Input Section

Input section #

The input section is mandatory.

[input]
    bam = "filename.bam"  # What BAM file to quantify
    correct_reads_for_clipping = false # optional see below.
    max_skip_length = 150 # optional see section on correct_reads_for_clipping

# one of
[input.source]
    mode = 'bam_references'
    # uses 0..length, forward for each 'reference' in the BAM file.
    # (see the References filter if you want just some of them)

[input.source]
    # assume the BAM is already annotated with the regions we're supposed to count.
    mode = 'bam_tag'
    tag = 'XX' 

[input.source]
    mode = 'gtf'
    filename` = "something.gtf" # may be gz
    subformat = "GTF|GFF" 
    feature = "exon" # what feature are we counting
    id_attribute = "exon_id" # the attribute to use as the ID of the feature
    aggr_id_attribute = "gene_id" # optional. If set & different from id_attribute, we sum over this.
    duplication_handling = "Collapse|Remove" # what to do with regions that occur multiple times in the GTF
                                             # e.g. exons that occur in multiple transcripts.
                                             # Defaults to Collapse.

Bam files #

BAMs must be sorted and indexed in order to be quantified. You can use samtools sort and samtools index to do this.

Read positon correction #

The argument correct_reads_for_clipping controls whether we adjust read positions for (soft) clipping, like umi-tools does. Only relevant if you deduplicate PerPosition.

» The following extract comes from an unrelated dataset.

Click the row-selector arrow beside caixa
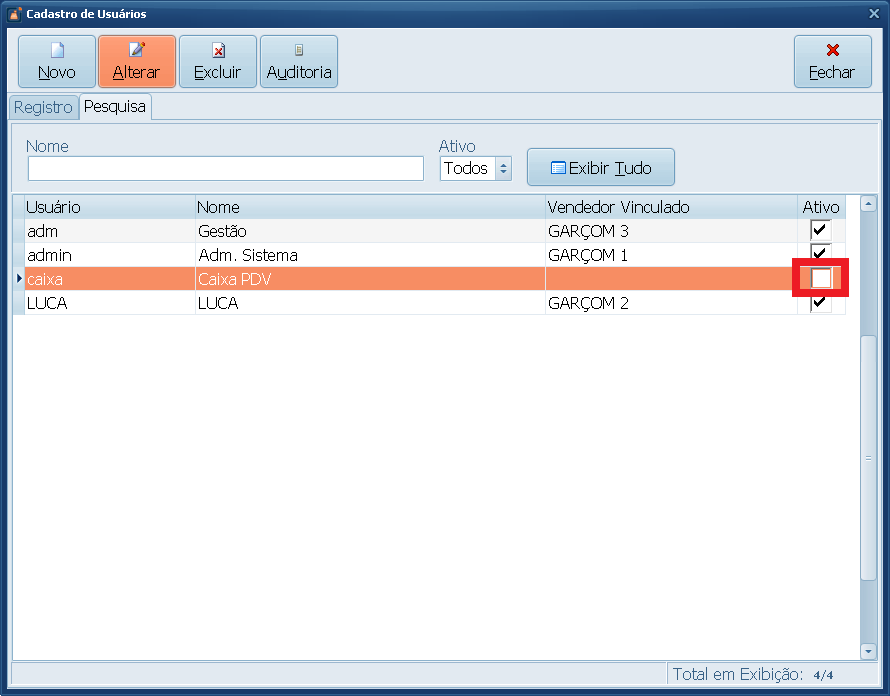The image size is (890, 696). [x=17, y=279]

Does not influence the matching of reads to regions (genes).

max_skip_length controls the maximum length of a soft clip that you expect to see in your BAM. We can only ‘finish’ processing a block of reads that had BAM positions of x once we’re past x + max_skip_length. You therefore want to keep this lowish to lower memory usage.

Setting this too low (and enabling correct_reads_for_clipping) will result in a runtime failure, not silently wrong results.

Sources #

Bam_tag #

If you already have a bam tag that defines what region this read belongs to, you can use the bam_tag source.

GTF #

mbf-bam-quantifier can read (GTF and GFF)[https://www.ensembl.org/info/website/upload/gff.html] files (subformat is not not auto-detected at the moment). Trigger both with mode = 'GTF' and the appropriate subformat.

Duplicate region handling #

GTFs that contain transcripts have repeated regions, e.g. exons that occur in multiple transcripts.

By default, we ‘collapse’ them - identical exons (with identical exon_id) will be counted once, and will be summed into the final per gene count (per aggr_id_attribute, more precisely).

The other option is to ‘remove’, which will ignore any reads in these exons (And report them multiple times in the output, with 0 reads each if aggr_id_attribute is not set!). That’s what featureCounts does. (I’m not convinced this is actually a useful mode, but we want to be able to emulate featureCounts).